Data for the task Start Marker
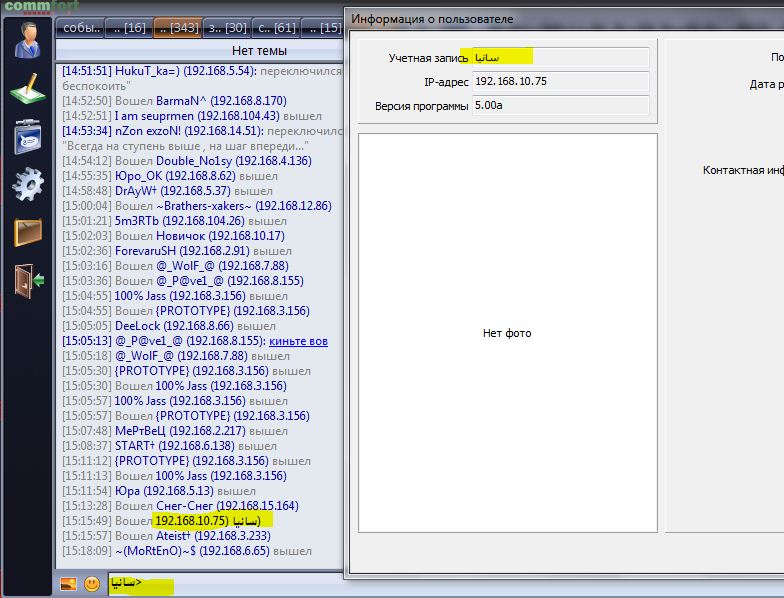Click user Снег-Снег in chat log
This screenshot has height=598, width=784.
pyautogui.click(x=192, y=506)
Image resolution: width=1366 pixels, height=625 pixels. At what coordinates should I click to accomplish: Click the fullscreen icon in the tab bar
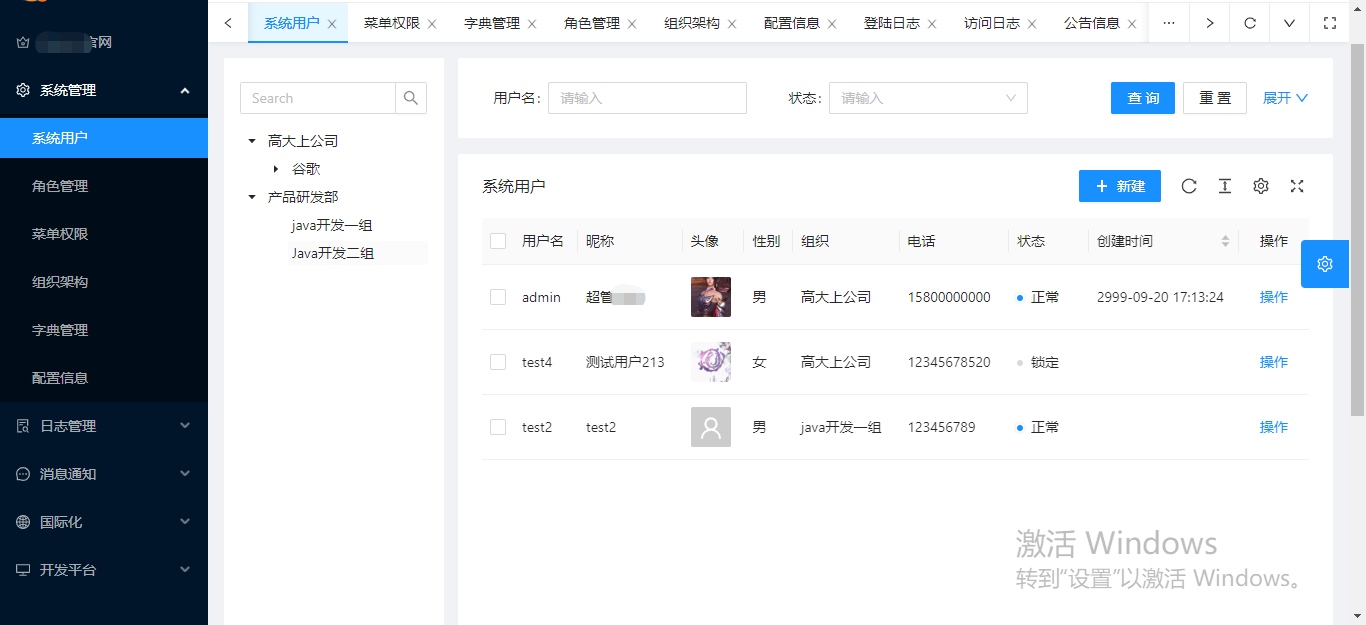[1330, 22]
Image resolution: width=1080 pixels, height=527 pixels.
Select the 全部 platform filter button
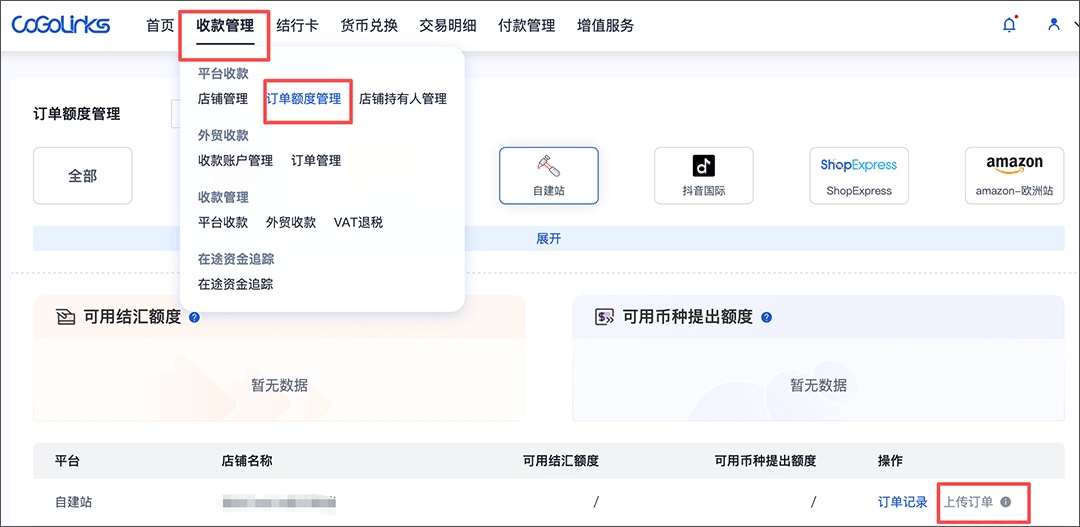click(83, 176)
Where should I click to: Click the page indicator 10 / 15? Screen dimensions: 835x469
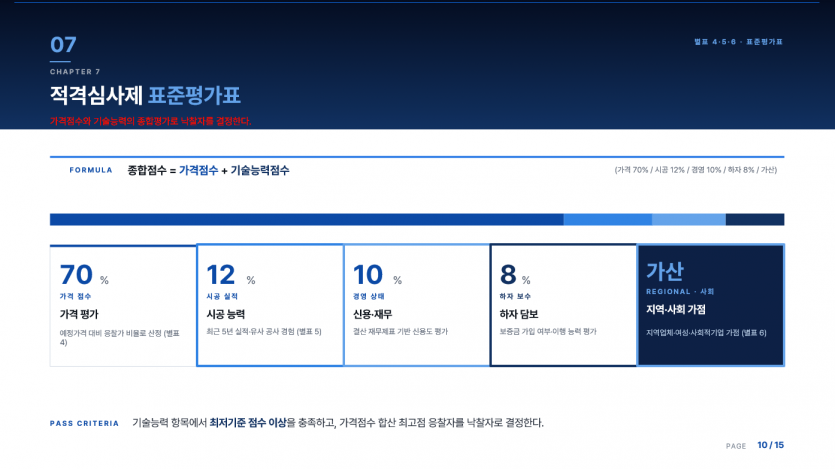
Data for the task End Marker
**Exercise:** For this exercise, set down exactly the lines that run from the line holding "Image resolution: width=1080" to the last line of the records above; include both end lines and omit pictures.

**Output below:**
Image resolution: width=1080 pixels, height=527 pixels.
Select the 全部 platform filter button
click(83, 176)
Where should I click to: Click the page indicator 10 / 15? Screen dimensions: 835x469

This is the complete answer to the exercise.